[Screenshot grounding data]
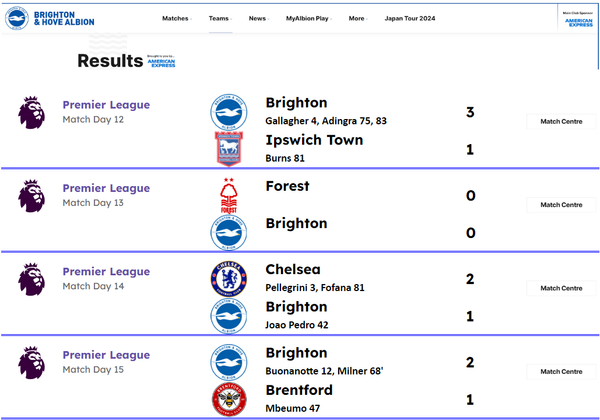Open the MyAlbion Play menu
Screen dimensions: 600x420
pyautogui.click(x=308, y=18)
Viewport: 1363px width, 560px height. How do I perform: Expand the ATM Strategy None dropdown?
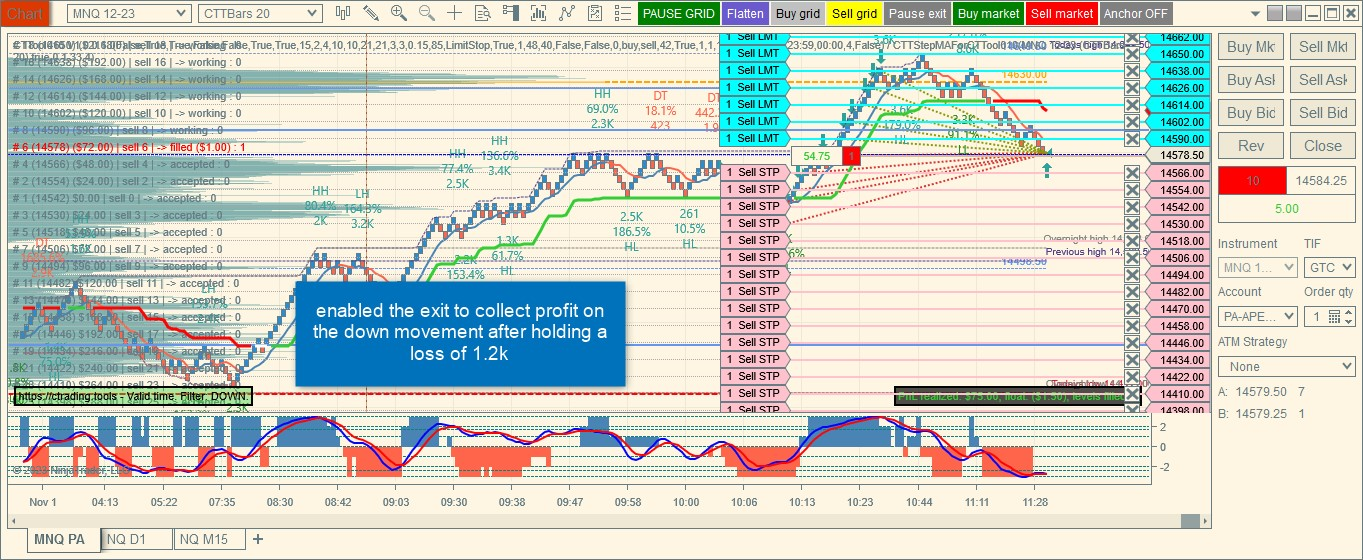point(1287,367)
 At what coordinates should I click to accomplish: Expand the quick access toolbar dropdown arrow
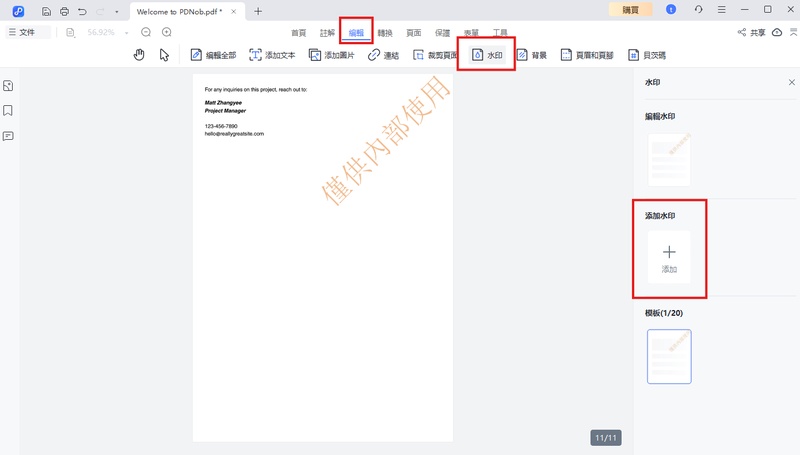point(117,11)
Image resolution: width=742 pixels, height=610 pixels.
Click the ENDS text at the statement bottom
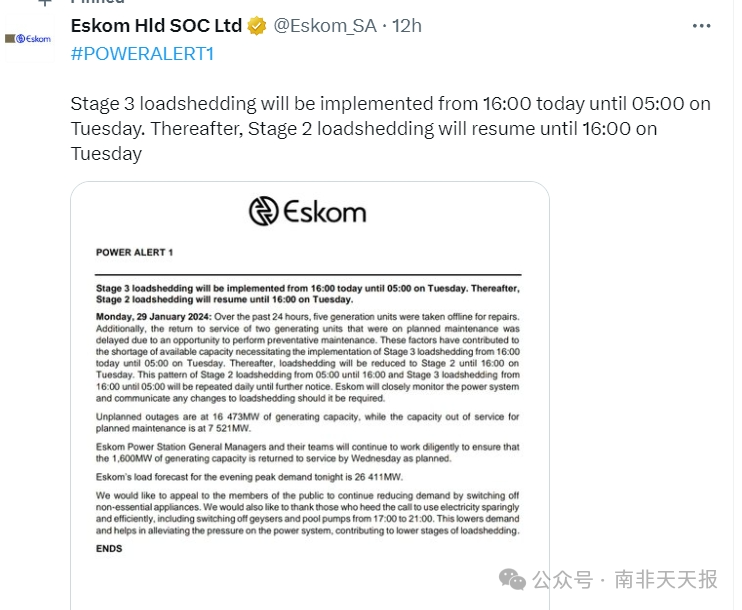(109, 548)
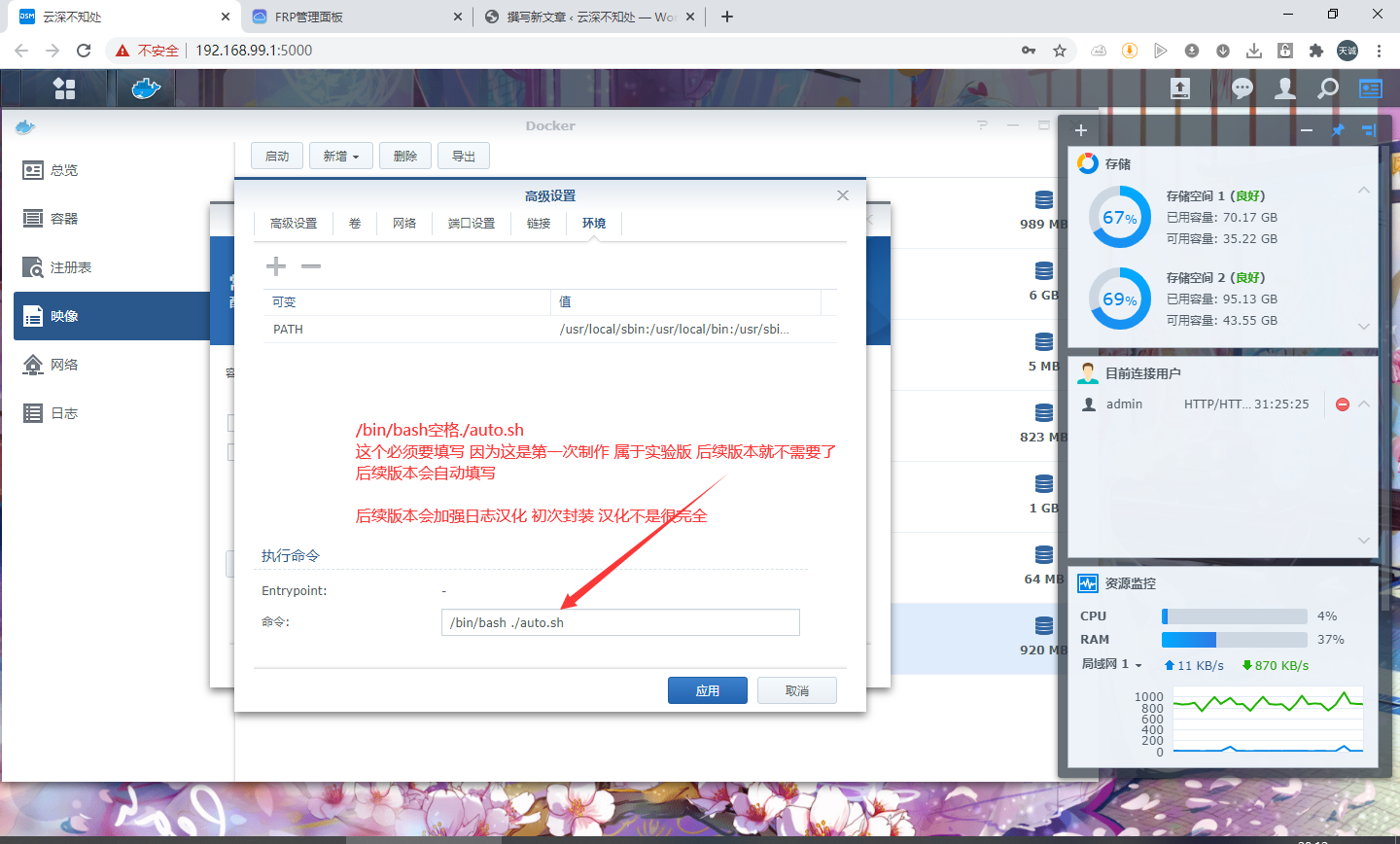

Assignment: Beginning at the line that contains "At what coordinates", give the remaining lines of the records again exactly, through the last one. Leave out pictures.

Exercise output:
 At what coordinates should I click to accomplish: Expand the quick access toolbar dropdown arrow
point(117,11)
Image resolution: width=742 pixels, height=610 pixels.
Click the ENDS text at the statement bottom
(109, 548)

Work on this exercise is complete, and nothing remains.